China urges G20 on currency stability

Chinese President Hu Jintao has urged the world’s major economies to ensure currency stability and lower trade barriers at a meeting of G20 finance leaders.

China's President Hu Jintao making his opening remarks

His statement came at the Xianghe gathering of top finance officials from the US and other governments on Saturday.

The delegates are expected to press Beijing to ease tight controls on its currency.

Speaking in Beijing’s lavish Great Hall of the People, Hu called on other countries to “jointly promote balanced and orderly development of the world economy” and to “adopt responsible economic policies to introduce necessary economic restructuring, keep major currencies reasonably stable and prevent trade protectionism”.

The gathering of finance officials from 20 of the world’s most important economies, which convened later at a conference centre about an hour outside Beijing, allows China to showcase its rising economic and diplomatic influence while pressing its agenda for a greater say for developing nations in world financial institutions.

“We must strengthen international cooperation to seize opportunities and meet challenges together so as to promote balanced and orderly development of the world economy,” Hu said.

Delegates were attending meetings in Xianghe, a well-guarded fortress-style resort 60km southeast of Beijing that is modelled on the ancient imperial capital, with tall walls, imposing gates and ornate towers.

Legions of police patrolled and guarded the highway to the site, keeping streets clear for motorcades.

Strength in diversity

Hu exhorted the gathering to respect diverse models of development, reflecting China’s rejection of pressure to waver from its own style of communist-led market reforms.
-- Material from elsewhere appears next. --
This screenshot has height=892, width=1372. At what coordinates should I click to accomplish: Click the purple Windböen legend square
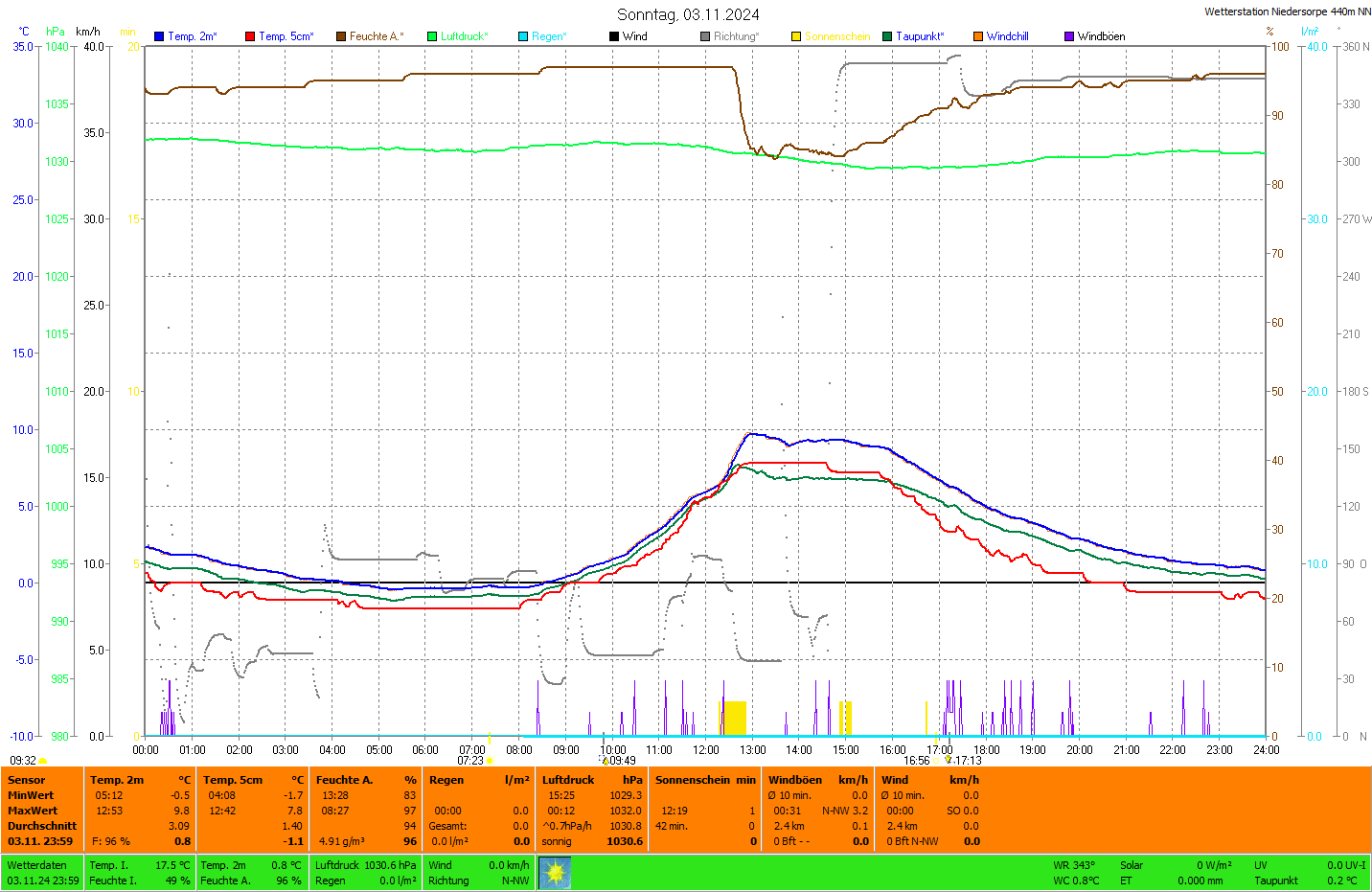(x=1069, y=36)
Hu Jintao (R) greets US Treasury Secretary John Snow
Hu Jintao (R) greets US Treasury Secretary John Snow

Hu Jintao (R) greets US Treasury
Secretary John Snow

“We should support all countries to choose development paths that suit their own conditions and improve their development models in the light of their respective national realities,” he said, adding that greater cooperation on those grounds would “inject new vitality into the world economy”.

Such progress is threatened, he warned, by the widening divide between the industrialised world and the least developed nations, financial crises and “new manifestations of trade barriers and protectionism”.

In their closed-door sessions, US Treasury Secretary John Snow, who is accompanied by Federal Reserve chairman Alan Greenspan, and other foreign officials were expected to push Beijing for faster currency reforms.

Critics say the yuan is undervalued by up to 40%, giving Chinese exporters an unfair price advantage and hurting foreign competitors.

But Chinese Finance Minister Jin Renqing, chair of the Group of 20 meetings, on Friday reiterated Beijing’s intention to loosen currency controls only gradually, to keep economic stability.

The yuan

China re-valued the yuan by 2.1% on 21 July. At the same time, it gave up a US dollar peg for the yuan and began setting its value against a basket of currencies that includes the dollar, Japanese yen and euro, among others.

The yuan’s movements are still limited to a narrow range. In the past three months, it has appreciated only about 0.3%.

US Federal Reserve chairman Alan Greenspan (L) also attended
US Federal Reserve chairman Alan Greenspan (L) also attended

US Federal Reserve chairman
Alan Greenspan (L) also attended

Beijing expects the G20 gathering, whose participants account for 90% of the world’s gross domestic product and 80% of all trade, to issue two documents – one on reform of the international monetary system and the other on development issues, state media reported.

Developing nations complain that rich nations dominate organisations such as the World Bank and the International Monetary Fund – both of which participate in the G20 – and that those institutions have failed to fully address the structural problems of both wealthy countries and the least developed.

The G20 includes the Group of Seven industrialised nations, plus the European Union, China, Argentina, Brazil, Russia, India, Australia, Mexico, South Korea, Indonesia, Saudi Arabia, South Africa and Turkey.